Gary McCutcheon

Personal information
- Full name: Gary Kyle McCutcheon
- Date of birth: 8 October 1978 (age 46)
- Place of birth: Dumfries, Scotland
- Position(s): Forward

Team information
- Current team: Stranraer (Reserve Team Manager)

Senior career*
- Years: Team / Apps / (Gls)
- 1995–2003: Kilmarnock / 15 / (2)
- 1997: → Stenhousemuir (loan) / 20 / (14)
- 2000: → Clydebank (loan) / 4 / (0)
- 2000: → Portadown (loan) / 27 / (23)
- 2002–2003: Dumbarton / 30 / (16)
- 2003–2004: Berwick Rangers / 34 / (14)
- 2004–2005: Stranraer / 15 / (3)
- 2005–2006: Larne / 29 / (23)
- 2006–2010: Portadown / 126 / (95)
- 2010–2012: Ballymena United / 76 / (49)
- 2012–2015: Crusaders / 72 / (36)
- 2015: Ballymena United / 5 / (2)
- Total:  / 453 / (277)

= Gary McCutcheon =

Scottish footballer

Gary McCutcheon (born 8 October 1978) is a Scottish former professional footballer who is the Reserve Team Manager at Stranraer.

He began his career at Kilmarnock where he had spells on loan at Stenhousemuir and Clydebank.

McCutcheon joined Carlisle United on trial during the Summer of 2002, scoring twice in a 3:0 victory against Penrith A.F.C., but failed to secure a permanent move.

He joined Larne in the Irish League in 2006. He has played in Northern Ireland ever since, moving to Portadown in 2007, Ballymena United in 2010 and Crusaders in 2012. While at Portadown, he won the Irish League Cup in 2008–09.

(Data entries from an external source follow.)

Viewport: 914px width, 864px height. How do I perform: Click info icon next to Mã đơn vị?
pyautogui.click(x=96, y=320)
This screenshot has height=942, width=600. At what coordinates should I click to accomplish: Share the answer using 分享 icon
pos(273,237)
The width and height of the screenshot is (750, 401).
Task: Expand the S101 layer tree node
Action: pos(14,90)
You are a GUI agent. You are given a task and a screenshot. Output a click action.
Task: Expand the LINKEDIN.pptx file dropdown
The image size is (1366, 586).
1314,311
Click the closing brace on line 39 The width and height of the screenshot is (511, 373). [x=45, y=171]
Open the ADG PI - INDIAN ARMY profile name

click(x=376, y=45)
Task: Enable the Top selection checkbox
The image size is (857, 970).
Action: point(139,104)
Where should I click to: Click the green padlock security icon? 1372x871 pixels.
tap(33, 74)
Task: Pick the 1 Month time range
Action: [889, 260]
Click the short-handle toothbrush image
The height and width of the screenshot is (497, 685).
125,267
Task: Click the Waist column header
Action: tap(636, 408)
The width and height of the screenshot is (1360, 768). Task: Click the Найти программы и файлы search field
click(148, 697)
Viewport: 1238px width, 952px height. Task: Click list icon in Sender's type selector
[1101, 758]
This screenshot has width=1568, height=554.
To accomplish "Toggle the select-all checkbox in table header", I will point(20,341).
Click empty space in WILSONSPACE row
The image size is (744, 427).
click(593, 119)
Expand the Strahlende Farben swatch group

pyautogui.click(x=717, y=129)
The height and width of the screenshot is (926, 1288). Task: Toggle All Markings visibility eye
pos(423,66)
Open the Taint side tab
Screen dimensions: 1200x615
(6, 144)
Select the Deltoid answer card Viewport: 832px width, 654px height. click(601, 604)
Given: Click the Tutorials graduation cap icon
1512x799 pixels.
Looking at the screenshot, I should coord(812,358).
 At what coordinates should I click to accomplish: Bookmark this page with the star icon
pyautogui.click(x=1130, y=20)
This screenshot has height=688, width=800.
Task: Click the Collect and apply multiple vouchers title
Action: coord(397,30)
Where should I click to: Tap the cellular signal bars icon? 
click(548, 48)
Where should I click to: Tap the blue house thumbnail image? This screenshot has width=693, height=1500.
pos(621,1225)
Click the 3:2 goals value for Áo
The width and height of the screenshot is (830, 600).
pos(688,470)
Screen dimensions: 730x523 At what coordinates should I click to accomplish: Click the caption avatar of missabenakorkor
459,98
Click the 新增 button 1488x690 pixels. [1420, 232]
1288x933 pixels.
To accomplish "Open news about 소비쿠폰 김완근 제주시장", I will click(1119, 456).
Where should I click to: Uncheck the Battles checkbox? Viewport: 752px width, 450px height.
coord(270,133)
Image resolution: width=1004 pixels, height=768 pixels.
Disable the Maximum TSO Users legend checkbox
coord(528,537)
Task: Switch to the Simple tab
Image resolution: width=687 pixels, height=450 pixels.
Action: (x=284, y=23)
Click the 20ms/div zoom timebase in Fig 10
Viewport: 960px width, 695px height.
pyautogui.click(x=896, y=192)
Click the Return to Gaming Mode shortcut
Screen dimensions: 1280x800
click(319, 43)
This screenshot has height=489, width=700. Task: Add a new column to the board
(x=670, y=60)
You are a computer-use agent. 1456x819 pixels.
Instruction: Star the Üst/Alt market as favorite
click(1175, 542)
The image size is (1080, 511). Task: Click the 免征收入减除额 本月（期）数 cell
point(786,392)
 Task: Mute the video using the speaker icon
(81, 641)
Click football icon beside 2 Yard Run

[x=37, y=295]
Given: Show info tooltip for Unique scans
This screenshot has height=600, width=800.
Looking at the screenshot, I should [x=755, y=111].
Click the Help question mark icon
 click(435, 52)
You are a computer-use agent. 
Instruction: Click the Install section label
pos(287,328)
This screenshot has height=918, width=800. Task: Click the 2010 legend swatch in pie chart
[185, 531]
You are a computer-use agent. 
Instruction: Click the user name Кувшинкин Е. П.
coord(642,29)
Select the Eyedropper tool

He was named Ulster Footballer of the Year for 2011–12.

McCutcheon scored his first goal for Crusaders on 27 August 2012, a penalty against Glebe Rangers in the League Cup. He scored his first league goal, also a penalty, in a 2–1 victory over Linfield at Windsor Park on 4 September. He scored a total of 22 goals in his first season with the Hatchetmen.